*** Opening of Data for review ***

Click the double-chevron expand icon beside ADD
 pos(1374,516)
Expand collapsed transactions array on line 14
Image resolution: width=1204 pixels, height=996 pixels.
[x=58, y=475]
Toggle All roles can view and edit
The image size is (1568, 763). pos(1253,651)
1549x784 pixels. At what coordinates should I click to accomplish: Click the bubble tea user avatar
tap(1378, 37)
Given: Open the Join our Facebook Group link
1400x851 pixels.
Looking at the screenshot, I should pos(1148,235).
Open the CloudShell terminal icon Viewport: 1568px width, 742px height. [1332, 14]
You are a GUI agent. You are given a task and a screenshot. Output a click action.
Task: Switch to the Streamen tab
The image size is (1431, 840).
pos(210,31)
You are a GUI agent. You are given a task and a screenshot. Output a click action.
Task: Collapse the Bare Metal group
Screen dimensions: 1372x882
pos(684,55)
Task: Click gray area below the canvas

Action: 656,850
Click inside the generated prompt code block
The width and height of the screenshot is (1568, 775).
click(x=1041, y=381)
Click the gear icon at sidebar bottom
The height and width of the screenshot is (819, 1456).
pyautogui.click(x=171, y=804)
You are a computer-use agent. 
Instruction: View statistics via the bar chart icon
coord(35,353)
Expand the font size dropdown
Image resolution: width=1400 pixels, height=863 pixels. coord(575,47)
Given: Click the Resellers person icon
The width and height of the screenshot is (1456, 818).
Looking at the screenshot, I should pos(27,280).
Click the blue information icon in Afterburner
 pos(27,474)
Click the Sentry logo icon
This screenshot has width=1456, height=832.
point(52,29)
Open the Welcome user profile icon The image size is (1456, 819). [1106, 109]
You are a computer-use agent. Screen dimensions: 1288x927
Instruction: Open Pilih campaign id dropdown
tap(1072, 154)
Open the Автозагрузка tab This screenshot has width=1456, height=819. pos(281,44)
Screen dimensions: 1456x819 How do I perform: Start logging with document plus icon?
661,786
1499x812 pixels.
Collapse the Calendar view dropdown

*** Close of Data for review ***

» Work request
Return only the lines between the one holding "Task: Collapse the Bare Metal group" and the one holding "Open the Welcome", inclusive, exactly as they appear above.

» Answer to the exercise
Task: Collapse the Bare Metal group
Screen dimensions: 1372x882
pos(684,55)
Task: Click gray area below the canvas

Action: 656,850
Click inside the generated prompt code block
The width and height of the screenshot is (1568, 775).
click(x=1041, y=381)
Click the gear icon at sidebar bottom
The height and width of the screenshot is (819, 1456).
pyautogui.click(x=171, y=804)
You are a computer-use agent. 
Instruction: View statistics via the bar chart icon
coord(35,353)
Expand the font size dropdown
Image resolution: width=1400 pixels, height=863 pixels. coord(575,47)
Given: Click the Resellers person icon
The width and height of the screenshot is (1456, 818).
Looking at the screenshot, I should pos(27,280).
Click the blue information icon in Afterburner
 pos(27,474)
Click the Sentry logo icon
This screenshot has width=1456, height=832.
point(52,29)
Open the Welcome user profile icon The image size is (1456, 819). [1106, 109]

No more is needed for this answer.